• **Ausgewählter Auszug**
Den Beginn dieses Austauschs markierte diese Abendveranstaltung, in der über das Vorhaben informiert wurde, in der aber auch bereits Vertreter aus Wissenschaft und Umweltschutz auf der einen sowie aus Wassersport, Tourismus und Fischerei auf der anderen Seite mit viel Verve und teils hart geäußerter Kritik zu Wort kamen.
Gesprächsgrundlage bildete eine im Ministerium entwickelte sogenannte Potenzialkulisse, in der bereits bestehende Naturschutz- und Natura-2000-Gebiete dargestellt und miteinander verbunden sind. Es ergibt sich eine Fläche, die Bootsfahrern hinsichtlich möglicher Nutzungseinschränkungen Angst machen muss, denn mit wenigen Ausnahmen ist nahezu die gesamte Wasserfläche an der schleswig-holsteinischen Ostseeküste betroffen: der Bereich entlang der Küste von Flensburg bis zur Schlei mit einer Fläche von 26.381 Hektar, die Wasserfläche von Eckernförde bis zur Strander Bucht inklusive des Stollergrunds mit einer Größe von 12.139 Hektar und die Küstengewässer Ostholsteins inklusive Fehmarn mit einer Fläche von 4.500 Hektar.

(Gespeicherte Dateneinträge)

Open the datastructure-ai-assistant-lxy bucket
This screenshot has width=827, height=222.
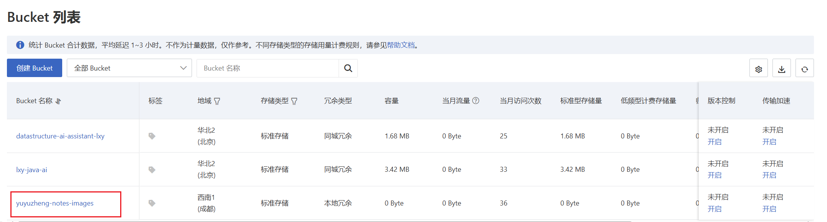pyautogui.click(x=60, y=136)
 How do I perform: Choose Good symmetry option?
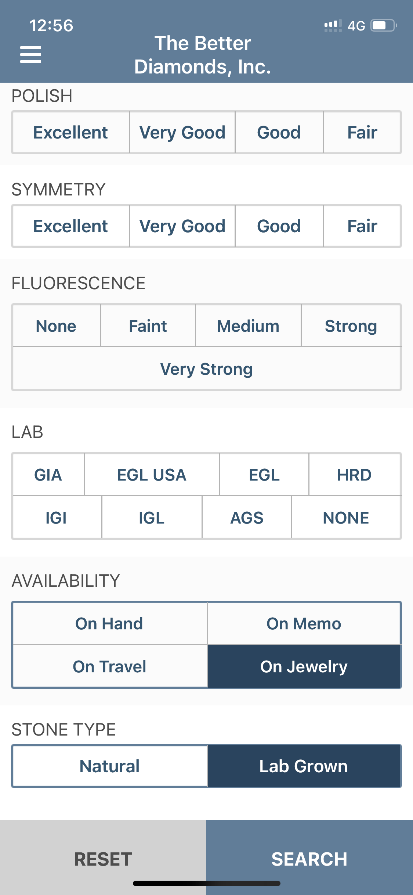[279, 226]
--
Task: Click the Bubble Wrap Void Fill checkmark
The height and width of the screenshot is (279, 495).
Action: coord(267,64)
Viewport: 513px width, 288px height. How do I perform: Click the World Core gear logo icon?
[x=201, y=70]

• **Aufgabenstellung**
Prüfe bitte, ob die folgenden Aussagen mit dem Auszug zur Potenzialkulisse an der Ostseeküste übereinstimmen: 1. Der Bereich von Flensburg bis zur Schlei umfasst 26.381 Hektar. 2. Die Potenzialkulisse wurde von Vertretern der Fischerei entwickelt. 3. Die Küstengewässer Ostholsteins inklusive Fehmarn sind größer als die Wasserfläche von Eckernförde bis zur Strander Bucht. Antworte jeweils mit Ja oder Nein und belege die Antwort mit den entscheidenden Worten des Auszugs als wörtlichem Zitat.

• **Übungsergebnis**
1. Ja: „der Bereich entlang der Küste von Flensburg bis zur Schlei mit einer Fläche von 26.381 Hektar“
2. Nein: „eine im Ministerium entwickelte sogenannte Potenzialkulisse“
3. Nein: „die Wasserfläche von Eckernförde bis zur Strander Bucht inklusive des Stollergrunds mit einer Größe von 12.139 Hektar und die Küstengewässer Ostholsteins inklusive Fehmarn mit einer Fläche von 4.500 Hektar“